Provided information:
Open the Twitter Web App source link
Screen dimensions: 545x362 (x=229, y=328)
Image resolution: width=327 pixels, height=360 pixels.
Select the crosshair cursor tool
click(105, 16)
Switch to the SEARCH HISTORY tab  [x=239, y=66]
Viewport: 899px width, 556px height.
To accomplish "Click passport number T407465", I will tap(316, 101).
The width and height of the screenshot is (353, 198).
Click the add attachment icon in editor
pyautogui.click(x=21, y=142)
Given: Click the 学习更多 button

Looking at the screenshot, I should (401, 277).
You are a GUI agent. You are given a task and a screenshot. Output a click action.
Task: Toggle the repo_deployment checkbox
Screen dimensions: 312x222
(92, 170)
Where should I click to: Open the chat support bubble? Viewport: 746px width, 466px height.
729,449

---

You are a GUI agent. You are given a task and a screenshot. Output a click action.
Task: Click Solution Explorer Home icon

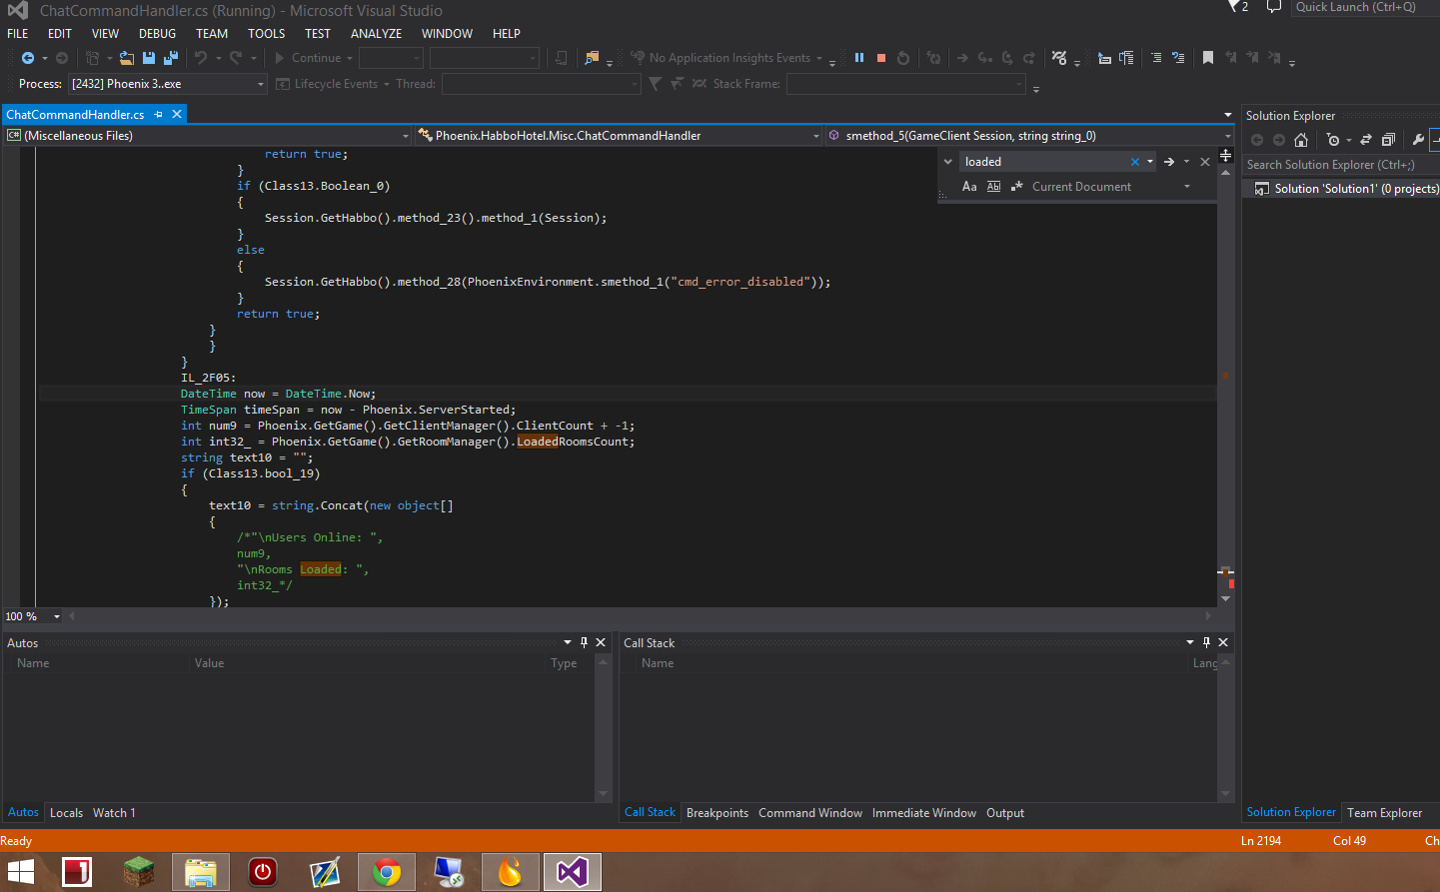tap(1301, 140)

--

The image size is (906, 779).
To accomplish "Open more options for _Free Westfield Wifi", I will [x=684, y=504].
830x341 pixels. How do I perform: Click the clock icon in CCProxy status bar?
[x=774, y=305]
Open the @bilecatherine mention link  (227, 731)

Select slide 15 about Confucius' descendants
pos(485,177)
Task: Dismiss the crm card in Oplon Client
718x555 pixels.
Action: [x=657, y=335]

What is expected:
Scan the material above. Copy each line where "will" occurs.

Response area:
To accomplish "Click passport number T407465", I will tap(316, 101).
To accomplish "Open more options for _Free Westfield Wifi", I will [x=684, y=504].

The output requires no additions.